# WHAT TO DO
Copy out everything from the start of the records down through the line containing "Action: click(x=266, y=741)", keeping each line unchanged.

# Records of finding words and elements
******************************

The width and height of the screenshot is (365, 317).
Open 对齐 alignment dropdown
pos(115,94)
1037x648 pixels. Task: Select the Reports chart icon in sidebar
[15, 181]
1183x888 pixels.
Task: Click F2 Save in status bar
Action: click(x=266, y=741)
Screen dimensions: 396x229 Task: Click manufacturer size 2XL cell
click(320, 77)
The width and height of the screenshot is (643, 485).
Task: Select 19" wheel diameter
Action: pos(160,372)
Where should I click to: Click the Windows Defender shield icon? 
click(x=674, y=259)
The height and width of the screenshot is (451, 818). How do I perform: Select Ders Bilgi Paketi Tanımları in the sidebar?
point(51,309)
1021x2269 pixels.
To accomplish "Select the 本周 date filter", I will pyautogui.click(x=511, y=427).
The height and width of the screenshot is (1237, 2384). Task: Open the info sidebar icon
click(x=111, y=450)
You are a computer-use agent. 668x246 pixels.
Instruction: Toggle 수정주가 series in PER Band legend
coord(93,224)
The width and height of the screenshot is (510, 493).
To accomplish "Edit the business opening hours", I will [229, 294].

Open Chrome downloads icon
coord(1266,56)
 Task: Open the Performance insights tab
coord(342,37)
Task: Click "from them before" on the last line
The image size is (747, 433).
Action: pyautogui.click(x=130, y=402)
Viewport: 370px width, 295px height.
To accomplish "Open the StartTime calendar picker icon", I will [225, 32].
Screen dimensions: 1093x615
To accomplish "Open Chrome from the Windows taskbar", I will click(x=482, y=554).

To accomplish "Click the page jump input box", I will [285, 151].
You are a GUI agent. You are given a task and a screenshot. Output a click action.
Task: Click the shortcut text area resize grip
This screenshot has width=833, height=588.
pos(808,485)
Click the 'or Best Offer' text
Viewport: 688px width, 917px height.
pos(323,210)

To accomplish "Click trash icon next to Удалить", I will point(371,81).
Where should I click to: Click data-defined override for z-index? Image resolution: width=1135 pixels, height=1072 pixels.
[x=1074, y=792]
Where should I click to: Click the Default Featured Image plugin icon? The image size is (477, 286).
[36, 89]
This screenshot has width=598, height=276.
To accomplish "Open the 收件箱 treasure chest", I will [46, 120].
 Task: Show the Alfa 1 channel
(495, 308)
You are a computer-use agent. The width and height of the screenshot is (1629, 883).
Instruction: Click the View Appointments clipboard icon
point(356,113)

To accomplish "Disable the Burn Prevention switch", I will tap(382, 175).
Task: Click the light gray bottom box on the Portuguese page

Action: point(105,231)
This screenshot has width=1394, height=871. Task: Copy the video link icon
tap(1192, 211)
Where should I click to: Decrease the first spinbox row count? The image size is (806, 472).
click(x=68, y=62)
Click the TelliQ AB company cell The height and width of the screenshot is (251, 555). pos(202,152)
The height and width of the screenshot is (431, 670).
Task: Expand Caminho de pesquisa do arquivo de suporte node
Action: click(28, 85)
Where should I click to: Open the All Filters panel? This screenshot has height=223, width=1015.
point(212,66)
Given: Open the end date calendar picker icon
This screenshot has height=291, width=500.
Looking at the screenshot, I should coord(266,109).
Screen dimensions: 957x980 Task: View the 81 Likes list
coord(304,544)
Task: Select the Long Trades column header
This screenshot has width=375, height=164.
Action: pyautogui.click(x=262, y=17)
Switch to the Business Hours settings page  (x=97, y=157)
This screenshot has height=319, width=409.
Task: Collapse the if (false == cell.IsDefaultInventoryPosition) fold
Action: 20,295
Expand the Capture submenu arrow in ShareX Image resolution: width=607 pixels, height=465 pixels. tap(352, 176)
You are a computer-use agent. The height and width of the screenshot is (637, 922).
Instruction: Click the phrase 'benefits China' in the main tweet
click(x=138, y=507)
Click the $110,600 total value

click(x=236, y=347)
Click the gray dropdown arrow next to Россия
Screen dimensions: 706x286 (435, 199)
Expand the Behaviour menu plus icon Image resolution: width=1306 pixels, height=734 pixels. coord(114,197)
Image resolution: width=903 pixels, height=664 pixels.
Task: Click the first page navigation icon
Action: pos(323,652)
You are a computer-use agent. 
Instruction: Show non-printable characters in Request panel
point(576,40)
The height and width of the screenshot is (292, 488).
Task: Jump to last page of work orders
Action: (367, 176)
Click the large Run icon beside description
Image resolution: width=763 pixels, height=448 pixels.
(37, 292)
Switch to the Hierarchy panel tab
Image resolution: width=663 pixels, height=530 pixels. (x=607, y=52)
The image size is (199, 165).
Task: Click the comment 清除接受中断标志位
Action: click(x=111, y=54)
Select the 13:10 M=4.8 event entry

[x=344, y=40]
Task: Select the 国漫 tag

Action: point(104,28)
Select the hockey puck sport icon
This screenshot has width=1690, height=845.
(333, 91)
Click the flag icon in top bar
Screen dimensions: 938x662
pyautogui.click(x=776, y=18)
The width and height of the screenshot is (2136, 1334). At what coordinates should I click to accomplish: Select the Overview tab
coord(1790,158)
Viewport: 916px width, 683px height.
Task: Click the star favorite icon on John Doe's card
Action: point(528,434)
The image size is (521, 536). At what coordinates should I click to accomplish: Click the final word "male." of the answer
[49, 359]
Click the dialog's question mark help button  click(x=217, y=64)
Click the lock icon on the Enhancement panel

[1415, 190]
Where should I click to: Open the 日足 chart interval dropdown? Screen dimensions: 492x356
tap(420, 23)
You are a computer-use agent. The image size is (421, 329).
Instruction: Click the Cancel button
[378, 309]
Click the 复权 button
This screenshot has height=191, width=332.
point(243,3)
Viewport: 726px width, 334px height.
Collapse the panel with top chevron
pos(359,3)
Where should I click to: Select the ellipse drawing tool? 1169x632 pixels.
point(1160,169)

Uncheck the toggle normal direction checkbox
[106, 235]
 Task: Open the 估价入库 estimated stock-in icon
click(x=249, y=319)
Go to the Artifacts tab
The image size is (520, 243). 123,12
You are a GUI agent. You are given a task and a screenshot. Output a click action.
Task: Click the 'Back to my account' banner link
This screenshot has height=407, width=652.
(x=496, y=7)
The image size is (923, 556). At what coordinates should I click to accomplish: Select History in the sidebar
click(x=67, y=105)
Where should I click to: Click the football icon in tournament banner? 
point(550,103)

******************************

# TASK RESULT
The width and height of the screenshot is (365, 317).
Open 对齐 alignment dropdown
pos(115,94)
1037x648 pixels. Task: Select the Reports chart icon in sidebar
[15, 181]
1183x888 pixels.
Task: Click F2 Save in status bar
Action: click(x=266, y=741)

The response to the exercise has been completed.